In some jurisdictions the attorney must try to convince the client to confirm his or her conduct to the boundaries of the law before disclosing any otherwise confidential information. In India, professional communications between attorneys and clients are protected as ‘privileged communications’ under the Indian Evidence Act, 1972, Section 126 and Section 129. These sections prevent a legal adviser from disclosing professional communication. As a critic of these sections, I can add that Indian law is silent on some aspects such as patent agents; trademark agents are not included in the ambit of these sections as they are not regarded as variety of lawyer and are out of common law privilege.
In England, the main category of privilege afforded to a communication is legal professional privilege. The Civil Procedure Rules 1998 (‘CPR’) Rule 31.15 establishes a right to inspect documents in civil litigation, and provide that a party to whom a document has been disclosed has a right to inspect that document except where the party making disclosure has the right to withhold such inspection.
There are two forms of legal professional privilege, which apply to differing groups of people:
Legal Advice Privilege: Legal advice privilege protects confidential communications between lawyers and their clients for the purposes of giving or obtaining legal advice.

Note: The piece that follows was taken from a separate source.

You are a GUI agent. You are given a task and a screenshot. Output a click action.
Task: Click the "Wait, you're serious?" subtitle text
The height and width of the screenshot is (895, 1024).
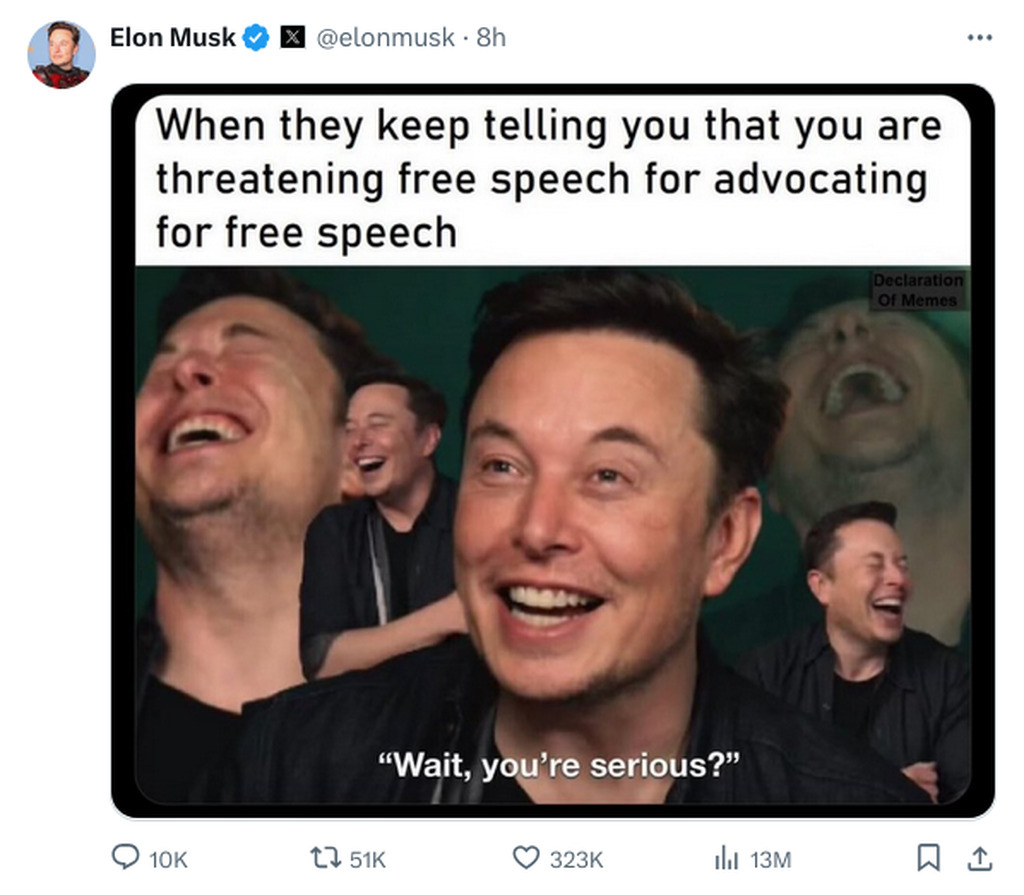click(559, 765)
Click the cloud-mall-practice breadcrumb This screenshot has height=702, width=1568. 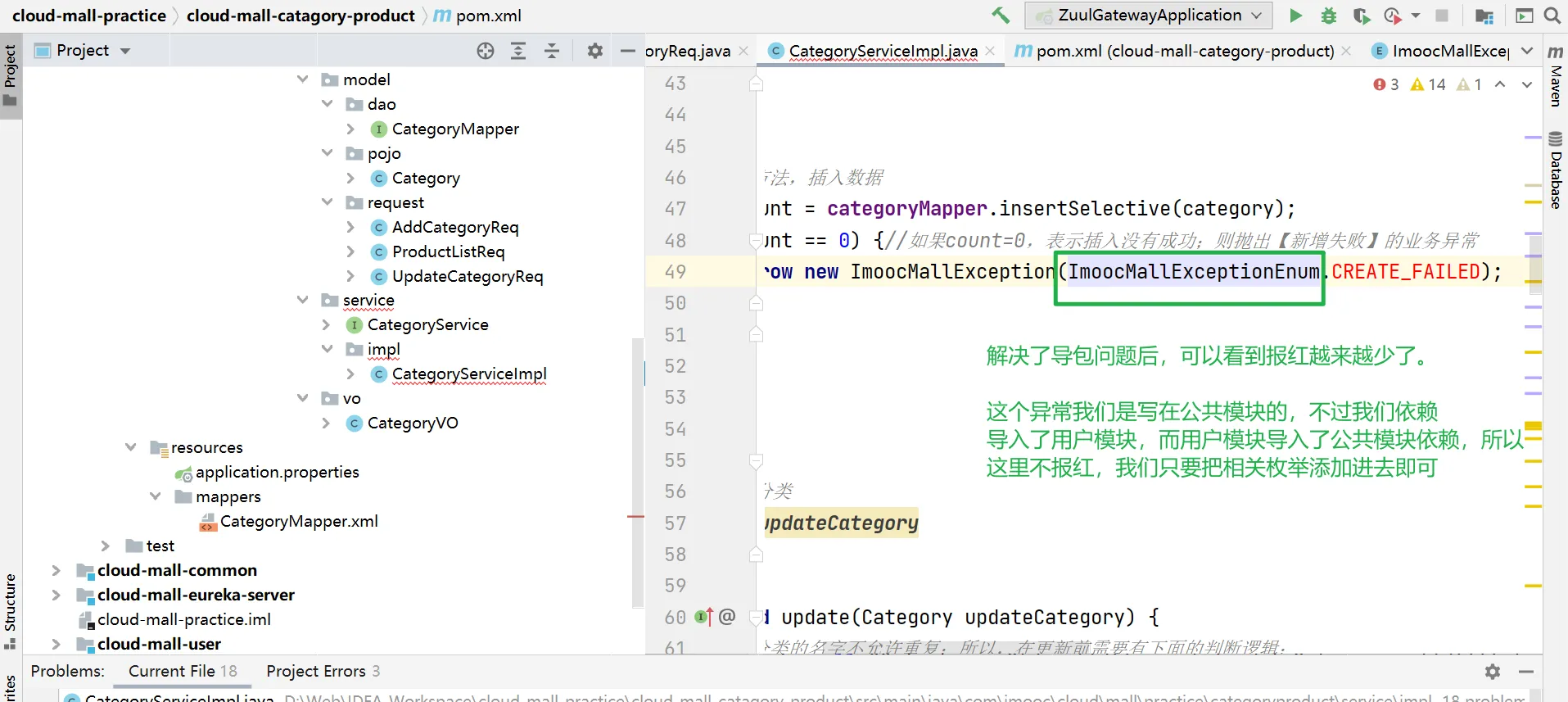coord(89,16)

Litigation Privilege: Litigation privilege protects confidential communications between lawyers, clients and third parties made for the purposes of litigation, either actual or contemplated.
The attorney-client privilege is one of the oldest recognized privileges for confidential communications. The United States Supreme Court has stated that by assuring confidentiality the privilege encourages clients to make “full and frank” disclosures to their attorneys, who are then better able to provide candid advice and effective representation. The attorney client privilege is subdivided into two parts:-
Attorney-client communication privilege
Attorney work product
Attorney-client communication privilege is a legal concept that protects certain communications between a client and his or her attorney and keeps those communications confidential. Federal Rules of Civil Procedure Rule 26(b) (3) (A) covers Attorney Client Communication.
In American civil procedure, the work-product doctrine protects materials prepared in anticipation of litigation from discovery by opposing counsel. Under the work-product doctrine, “tangible material or its intangible equivalent” that is collected or prepared in anticipation of litigation is not discoverable, and may be shielded from discovery by a Protective Order, unless the party seeking discovery can demonstrate that the sought facts can only be obtained through discovery and that those facts are indispensable for impeaching or substantiating a claim. That is, the party unable to obtain the information has no other means of obtaining the information without undue hardship.
There are a number of exceptions to the privilege in most jurisdictions, chief among them are:- the communication was made in the presence of individuals who were neither attorney nor client, or disclosed to such individuals, the communication was made for the purpose of committing a crime or tort, the client has waived the privilege by, for example, publicly disclosing the communication.
A corollary to the attorney-client privilege is the joint defense privilege, which is also called the common interest rule. The common interest rule serves to protect the confidentiality of communications passing from one party to another party where a joint defense or strategy has been decided upon and undertaken by the parties and their respective counsel. An attorney speaking publicly in regard to a client’s personal business and private affairs can be reprimanded by the bar and/or disbarred, regardless of the fact that he or she may be no longer representing the client. Airing of a client’s or past client’s dirty laundry is viewed as a breach of fiduciary responsibilities.
As a concluding remark I can say that professional privilege is the basis for which confidential communication must be protected when legal counsel is sought.